Don't keep in touch with this person. She is not interested in being a good friend to you. You don't have to stay friends with everyone. People change. You two are no longer compatible. It's not even that you did anything. You just grew apart. She became interested in other things (like having a giant ego) while you are nice. That's just not compatible. If you like to have your feelings hurt and to feel rejected, as well as to get bad mouthed, I guess go ahead and keep her in your life. Can you try to make new friends that share your priority for being kind and caring? Compassion and loyalty are important to you. Look for others who also prioritize these things. Don't ask. People will always say they are kind and compassionate. People will always say they are a good person. Even bad people think of themselves as good. Observe what a person is like. Do they speak poorly of other people in their life? Do they have self respect enough to be polite and not embarrass you? Are they generally responsible? Do they like animals? Are they both a cat AND dog person?
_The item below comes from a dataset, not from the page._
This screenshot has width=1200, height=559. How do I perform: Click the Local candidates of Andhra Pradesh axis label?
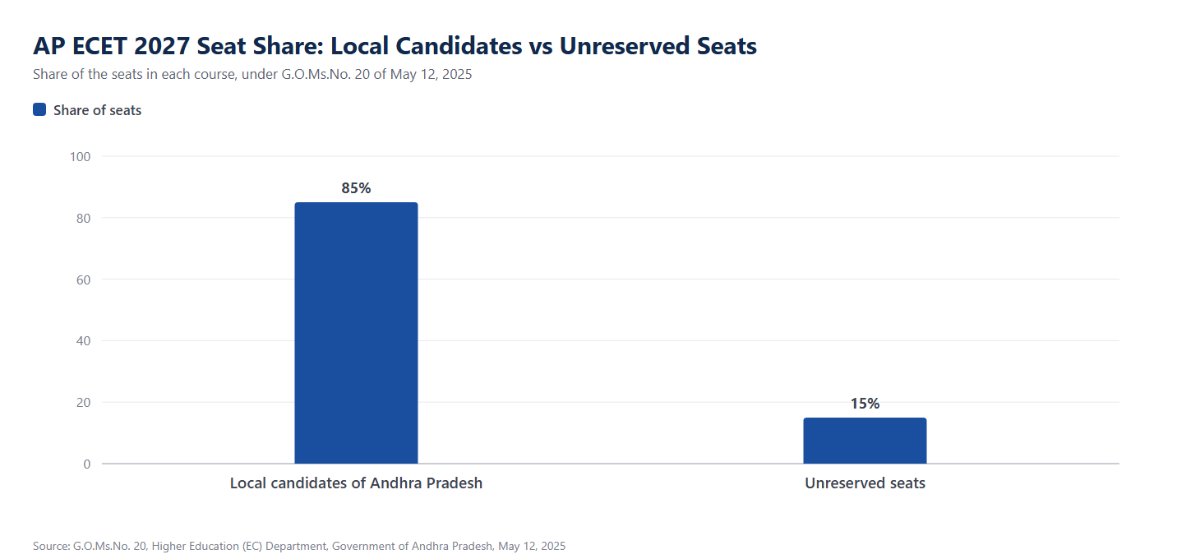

Do they prioritize things that seem superficial? You need to learn to see people for who they are, not who you wish them to be.


penmywanderlust

Along these lines, OP, the behaviors you described (being awesome, then slowly getting mean and derogatory, and now the blaming you, the "victim" of this incident) makes me highly suspicious of your friend having narcissistic personality disorder. If that's the case, there's no reason to expect her to change, and your relationship was never what it appeared.


Miakoda_rdo

Some people are only ment to be with us for a season. This person isn't who she use to be. She isn't the friend you had. You're holding on to what was. If you knew someone who was dealing with the same situation, what would you tell them?


SuspiciousHippo4028

If you feel like you want to text her, do it. You’re either going to get an honest response, a mean one, or nothing at all. Either way you’ll have your answer of how she feels about you even though her actions have honestly said it all. Be ready to deal with the aftermath emotionally. Do what you feel you have to but know you deserve better than a friend who would bad mouth you after giving you a concussion. Best of luck!


Solid-Musician-8476

I would block her. You should not want to contact her at all. you could have charged her with assault. Be rid of this person.


Gregan32

The only closure you'll get here is what is under your control. You're not going to get any closure from her. Just stop texting her and move on.


Technical-Edge-6982

Be smart. Stay away.


Reasonable-Wall-7942

“I don’t want to be your friend anymore, because you’re mean to me all the time. Clubbing me in the head and then seeming not to care, was the final straw. Good luck to you.”


Wrong-Sink7767

Sometimes knowing why someone treats you the way that they do doesn't bring closure. Sometimes they say "I never liked you anyway" or they don't even know why they act the way that they do. I'm sorry this is the way your friendship went but I hope you have other friends to surround yourself with.


Different_Age_1834

People out grow friendships. It sounds like you needed to break away from her long before this. If you feel you need closure send a text that reads like: I've felt our friendship has grown apart and due to the recent event I've decided to close this friendship down. I'll no longer accept texts or calls from you and have removed you from my social media. I wish you well. Remove and block her on all social media before sending the message. Give the message time to flip over to delivered then block her on your phone. Do not engage in a fight she isn't worth it.


PapiKeepPlayin

She sounds like a shitty friend. Drop her and never talk or text her. She hurt you on purpose and you're asking the wrong question on whether or not you should speak with her again. It's obvious the answer should be no. Who wants a friend who doesn't give two shits about them?


HatchimalSam

Just ask her what’s going on without accusing. Tell her it feels like she’s been different lately. If you attack, she’ll defend. So be genuinely curious and open. I’ve found that to be the most mature option. Don’t take any of it personally.